Background

The eastern mosquitofish (Gambusia holbrooki) has the potential to become a bioindicator organism of endocrine disrupting chemicals (EDCs) due to its androgen-driven secondary sexual characteristics. However, the lack of molecular information on G. holbrooki hinders its use as a bioindicator coupled with biomarker data. While traditional gene-by-gene approaches provide insight for biomarker development, a holistic analysis would provide more rapid and expansive determination of potential biomarkers. The objective of this study was to develop and utilize a mosquitofish microarray to determine potential biomarkers of subchronic androgen exposure. To achieve this objective, two specific aims were developed: 1) Sequence a G. holbrooki cDNA library, and 2) Use microarray analysis to determine genes that are differentially regulated by subchronic androgen exposure in hepatic tissues of 17β-trenbolone (TB) exposed adult female G. holbrooki.

Results

A normalized library of multiple organs of male and female G. holbrooki was prepared and sequenced by the Illumina GA IIx and Roche 454 XLR70. Over 30,000 genes with e-value ≤ 10^-4were annotated and 14,758 of these genes were selected for inclusion on the microarray. Hepatic microarray analysis of adult female G. holbrooki exposed to the vehicle control or 1 μg/L of TB (a potent anabolic androgen) revealed 229 genes upregulated and 279 downregulated by TB (one-way ANOVA, p < 0.05, FDR α = 0.05, fold change > 1.5 and < −1.5). Fifteen gene ontology biological processes were enriched by TB exposure (Fisher’s Exact Test, p < 0.05).

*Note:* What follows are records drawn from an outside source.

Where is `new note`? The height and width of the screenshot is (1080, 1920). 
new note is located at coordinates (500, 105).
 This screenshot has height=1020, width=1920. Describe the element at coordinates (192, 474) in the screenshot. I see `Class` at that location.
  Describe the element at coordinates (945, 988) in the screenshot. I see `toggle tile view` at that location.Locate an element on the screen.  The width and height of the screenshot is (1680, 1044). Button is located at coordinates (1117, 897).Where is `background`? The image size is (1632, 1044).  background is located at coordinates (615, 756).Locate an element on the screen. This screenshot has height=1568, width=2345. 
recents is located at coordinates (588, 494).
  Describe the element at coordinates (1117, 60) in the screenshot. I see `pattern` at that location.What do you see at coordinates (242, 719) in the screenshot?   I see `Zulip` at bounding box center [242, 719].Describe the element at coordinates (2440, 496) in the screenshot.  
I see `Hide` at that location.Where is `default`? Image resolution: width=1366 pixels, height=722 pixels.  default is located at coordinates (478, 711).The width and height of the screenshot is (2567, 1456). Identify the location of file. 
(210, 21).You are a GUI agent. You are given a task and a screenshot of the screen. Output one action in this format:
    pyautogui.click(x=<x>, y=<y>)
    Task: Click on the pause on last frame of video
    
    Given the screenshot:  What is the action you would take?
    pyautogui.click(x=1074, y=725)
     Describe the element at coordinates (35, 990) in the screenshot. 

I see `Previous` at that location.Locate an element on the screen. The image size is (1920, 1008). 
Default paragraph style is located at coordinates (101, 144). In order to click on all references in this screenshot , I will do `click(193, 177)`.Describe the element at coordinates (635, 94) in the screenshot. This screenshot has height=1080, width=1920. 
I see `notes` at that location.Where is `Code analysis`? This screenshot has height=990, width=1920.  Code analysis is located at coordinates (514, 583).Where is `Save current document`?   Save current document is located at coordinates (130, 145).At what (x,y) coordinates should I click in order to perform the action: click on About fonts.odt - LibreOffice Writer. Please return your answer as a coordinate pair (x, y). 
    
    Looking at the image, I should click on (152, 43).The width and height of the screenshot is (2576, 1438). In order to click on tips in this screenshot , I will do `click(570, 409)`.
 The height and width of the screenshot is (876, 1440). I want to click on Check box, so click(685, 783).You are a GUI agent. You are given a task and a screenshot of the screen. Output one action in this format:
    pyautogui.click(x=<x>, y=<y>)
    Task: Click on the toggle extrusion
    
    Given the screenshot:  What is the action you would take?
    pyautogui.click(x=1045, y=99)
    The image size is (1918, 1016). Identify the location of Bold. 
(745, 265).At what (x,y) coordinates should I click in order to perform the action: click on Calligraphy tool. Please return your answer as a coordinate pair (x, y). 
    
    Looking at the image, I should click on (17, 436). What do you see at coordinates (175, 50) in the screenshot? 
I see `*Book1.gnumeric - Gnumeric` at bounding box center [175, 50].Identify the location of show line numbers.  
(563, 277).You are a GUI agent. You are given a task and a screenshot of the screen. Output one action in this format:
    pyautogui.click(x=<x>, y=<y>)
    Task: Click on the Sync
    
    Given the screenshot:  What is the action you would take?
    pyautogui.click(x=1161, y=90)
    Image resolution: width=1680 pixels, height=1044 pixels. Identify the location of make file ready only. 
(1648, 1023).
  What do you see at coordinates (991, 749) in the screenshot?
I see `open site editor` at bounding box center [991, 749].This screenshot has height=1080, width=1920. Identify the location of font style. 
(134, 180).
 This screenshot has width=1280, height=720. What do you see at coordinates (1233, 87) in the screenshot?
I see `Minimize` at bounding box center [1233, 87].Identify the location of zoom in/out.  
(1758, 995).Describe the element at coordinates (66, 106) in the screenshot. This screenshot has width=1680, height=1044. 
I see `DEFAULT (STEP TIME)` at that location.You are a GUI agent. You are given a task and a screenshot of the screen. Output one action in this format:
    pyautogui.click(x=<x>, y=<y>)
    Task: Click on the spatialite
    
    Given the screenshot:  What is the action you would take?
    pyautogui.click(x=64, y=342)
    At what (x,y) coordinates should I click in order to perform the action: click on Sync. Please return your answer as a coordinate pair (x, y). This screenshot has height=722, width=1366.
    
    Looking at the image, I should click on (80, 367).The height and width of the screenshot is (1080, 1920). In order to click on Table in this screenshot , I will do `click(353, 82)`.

The expression levels of17β-hydroxysteroid dehydrogenase 3 and zona pellucida glycoprotein 2 were validated by quantitative polymerase chain reaction (qPCR) (Student’s t-test, p < 0.05).

Conclusions

Coupling microarray data with phenotypic changes driven by androgen exposure in mosquitofish is key for developing this organism into a bioindicator for EDCs. Future studies using this array will enhance knowledge of the biology and toxicological response of this species. This work provides a foundation of molecular knowledge and tools that can be used to delve further into understanding the biology of G. holbrooki and how this organism can be used as a bioindicator organism for endocrine disrupting pollutants in the environment.